AI Safety Endgame Stories

Ivan Vendrov28 Sep 2022 16:58 UTC

LW: 31 AF: 13

AI AI Success Models AI Risk Concrete Stories

Assume you are in the set of possible worlds where AI takeover happens by default. If you do nothing, then at some point in the 21st century the AI lab Magma develops a transformative AI system. Magma employees perform a number of safety checks, conclude the system is safe enough, and deploy it. They deploy it slowly and incrementally, with careful monitoring. But despite their efforts, the system turns out to be unsafe and the monitoring insufficient, triggering a cascade of events eventually leading to an existential catastrophe.^[1]

I’ll refer to this sequence of events as the “baseline story” going forward.

Assume further that you’re in the narrower set of worlds where this AI catastrophe is contingent on your actions.
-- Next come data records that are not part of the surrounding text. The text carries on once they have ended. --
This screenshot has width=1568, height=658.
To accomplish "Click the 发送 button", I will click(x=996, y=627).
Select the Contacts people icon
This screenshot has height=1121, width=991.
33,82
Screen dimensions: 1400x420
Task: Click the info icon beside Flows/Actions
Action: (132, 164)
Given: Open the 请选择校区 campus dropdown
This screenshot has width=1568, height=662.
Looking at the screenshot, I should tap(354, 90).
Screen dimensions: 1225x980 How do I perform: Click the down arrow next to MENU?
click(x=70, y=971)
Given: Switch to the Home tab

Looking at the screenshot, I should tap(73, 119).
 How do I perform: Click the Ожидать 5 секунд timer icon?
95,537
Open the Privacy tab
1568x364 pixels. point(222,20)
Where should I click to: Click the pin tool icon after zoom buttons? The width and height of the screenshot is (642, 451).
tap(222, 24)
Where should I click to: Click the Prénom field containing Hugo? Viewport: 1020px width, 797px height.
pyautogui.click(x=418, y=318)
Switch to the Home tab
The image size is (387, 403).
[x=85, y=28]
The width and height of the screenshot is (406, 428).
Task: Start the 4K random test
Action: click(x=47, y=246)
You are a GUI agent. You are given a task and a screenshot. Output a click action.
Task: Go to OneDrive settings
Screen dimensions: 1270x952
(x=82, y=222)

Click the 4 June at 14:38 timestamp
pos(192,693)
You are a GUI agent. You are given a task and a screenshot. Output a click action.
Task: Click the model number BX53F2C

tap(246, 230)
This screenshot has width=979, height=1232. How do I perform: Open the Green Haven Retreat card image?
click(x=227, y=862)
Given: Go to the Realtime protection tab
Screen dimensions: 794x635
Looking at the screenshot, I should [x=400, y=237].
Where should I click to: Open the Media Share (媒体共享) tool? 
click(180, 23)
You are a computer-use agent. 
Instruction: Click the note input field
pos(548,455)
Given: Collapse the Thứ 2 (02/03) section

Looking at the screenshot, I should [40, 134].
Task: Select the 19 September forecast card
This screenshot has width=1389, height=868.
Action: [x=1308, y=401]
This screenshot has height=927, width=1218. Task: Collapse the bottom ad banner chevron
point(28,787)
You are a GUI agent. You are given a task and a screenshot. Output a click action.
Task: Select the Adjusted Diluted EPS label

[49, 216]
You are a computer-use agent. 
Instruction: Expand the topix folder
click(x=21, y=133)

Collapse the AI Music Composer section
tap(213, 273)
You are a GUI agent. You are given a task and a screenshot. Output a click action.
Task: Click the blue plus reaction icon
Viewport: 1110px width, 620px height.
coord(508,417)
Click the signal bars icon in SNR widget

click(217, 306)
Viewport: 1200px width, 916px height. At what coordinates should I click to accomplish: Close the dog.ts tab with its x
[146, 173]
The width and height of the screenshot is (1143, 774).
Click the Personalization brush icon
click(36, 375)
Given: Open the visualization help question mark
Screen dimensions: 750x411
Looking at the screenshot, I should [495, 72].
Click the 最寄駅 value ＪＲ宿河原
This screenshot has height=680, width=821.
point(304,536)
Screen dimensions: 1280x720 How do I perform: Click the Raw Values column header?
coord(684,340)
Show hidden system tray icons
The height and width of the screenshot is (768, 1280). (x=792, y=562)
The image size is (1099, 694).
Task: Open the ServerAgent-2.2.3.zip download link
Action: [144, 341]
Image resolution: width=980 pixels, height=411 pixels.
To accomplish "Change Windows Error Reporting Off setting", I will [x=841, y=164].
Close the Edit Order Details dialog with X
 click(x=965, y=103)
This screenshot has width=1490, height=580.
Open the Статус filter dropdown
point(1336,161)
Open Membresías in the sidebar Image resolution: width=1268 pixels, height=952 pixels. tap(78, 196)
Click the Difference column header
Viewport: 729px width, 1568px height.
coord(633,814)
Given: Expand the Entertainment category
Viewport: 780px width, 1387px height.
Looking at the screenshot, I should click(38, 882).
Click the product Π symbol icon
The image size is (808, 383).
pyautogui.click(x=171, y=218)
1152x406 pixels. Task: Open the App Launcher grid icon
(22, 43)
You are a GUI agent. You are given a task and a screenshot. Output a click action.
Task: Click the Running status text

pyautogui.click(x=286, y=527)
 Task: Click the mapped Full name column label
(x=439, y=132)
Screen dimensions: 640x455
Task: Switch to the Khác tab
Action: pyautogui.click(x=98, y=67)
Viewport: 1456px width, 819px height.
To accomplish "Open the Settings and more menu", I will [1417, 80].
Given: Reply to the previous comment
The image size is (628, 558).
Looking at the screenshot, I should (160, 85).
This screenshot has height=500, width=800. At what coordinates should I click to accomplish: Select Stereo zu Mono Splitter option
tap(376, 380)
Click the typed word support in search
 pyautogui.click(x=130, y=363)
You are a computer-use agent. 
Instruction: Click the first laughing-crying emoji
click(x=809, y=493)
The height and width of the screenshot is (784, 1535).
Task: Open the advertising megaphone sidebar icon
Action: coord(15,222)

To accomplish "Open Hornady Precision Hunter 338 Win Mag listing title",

In other words, there exists a sequence of actions you (or your organization) can take that averts catastrophe, a decisive intervention. Not necessarily a pivotal act, an intervention that averts all existential risk from AI. Just an intervention that prevents this specific Magma catastrophe, giving humanity some breathing room, perhaps only a few months or years.^[2]

Let’s try to understand what this decisive sequence of actions could look like. It’s tempting to start at the beginning of the sequence and think about what the first few actions look like. Unfortunately, the most probable starting actions are “meta” actions like thinking really hard, talking to experts, or recruiting more people to work on the problem. These are the same kinds of actions that any successful project starts with! So it doesn’t help us constrain the space of decisive interventions.

Instead, it’s more helpful to start with the endgame: how, in the end, did your actions change the baseline story and avert catastrophe? And what were the last nodes in the causal chain leading up to the change?

At the most abstract level, the baseline story has the following structure. A social process (Magma) instantiates a technological artifact (unsafe AI) which destroys the world. There are three objects here, and any change to the story requires changing the properties of at least one of them.

This leads naturally to a 3-way categorization of endgame stories, though the real endgame story will probably involve some combination of the three:

Changing the technology. You changed something about the technology that Magma had access to, which delayed the deployment or made it safe.
Changing the decision maker. You changed something about Magma, or more broadly the social decision process that led to the unsafe deployment.
Changing the broader world. You changed something about the broader world that made it resilient to Magma’s deployment decision.

In the rest of this post I’ll use this categorization to walk through a diverse array of endgame stories.

Changing the Technology

Differential Development of Safety

Let’s start with the broad endgame story that most technical alignment research is aimed at, differential development of safety technology (a special case of differential technological development):

You develop technology that makes AI safer, with mild competitiveness penalties. Because of your direct work, the technology is developed N years faster than it would have been by default. Magma’s deployment falls within that N-year window, so they use your technology, so their deployment does not lead to catastrophe.

Can we make this story more concrete? How exactly does the new technology prevent catastrophe? The simplest path involves finding decisive safety augmentation, something like “add an adversarial robustness term to the training objective”—a conceptual breakthrough that Magma adopts immediately because it is relatively easy to implement and aligned with business objectives.

Another simple path involves decisive monitoring technology, like in Chris Olah’s “interpretability gives you a mulligan” story: differentially advanced interpretability tech allows Magma to detect that the AI is unsafe and abort the deployment.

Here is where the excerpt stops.